The issue of the public’s lack of knowledge about who is filling their prescriptions and what is the training and experience of such persons was not specifically addressed by this study. Requests for public comment did not product comment from consumers, and the Board did not attempt to specifically survey consumers of pharmacy services.

Based on the criteria established by the Board of Health Professions, the practice of pharmacy technicians does not warrant licensure. It is not an autonomous practice with highly specialized, formal education and training. Though the risk of harm to the consumer is significant, there are adequate safeguards currently in place to minimize that risk.
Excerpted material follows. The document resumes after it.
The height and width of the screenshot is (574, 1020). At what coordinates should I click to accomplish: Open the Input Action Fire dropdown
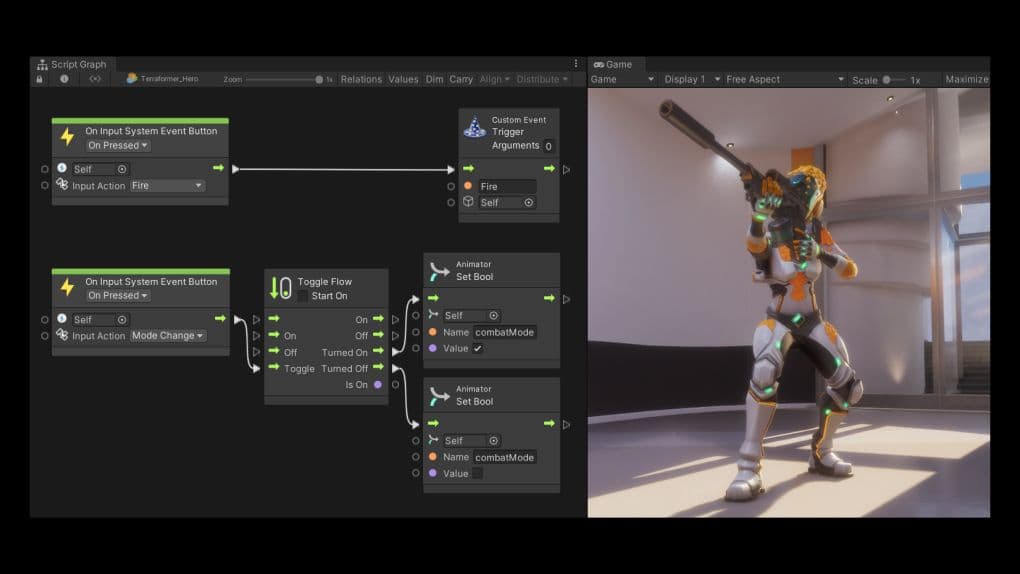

Likewise, state certification of pharmacy technicians would provide title protection but would not provide any additional assurance of competency or safeguards from the risk of prescription error or drug diversion.

Registration of technicians would provide a means of tracking technicians who have diverted or abused drugs and would offer the possibility of establishing minimal requirements for a technician to register.
Final Recommendation of the Board of Pharmacy:

The Board recommends that no changes in law or regulation for the regulation of pharmacy technicians are necessary. It would consider a requirement that pharmacists, pharmacy interns, pharmacy technicians or technician-trainee be clearly identified as such to the public.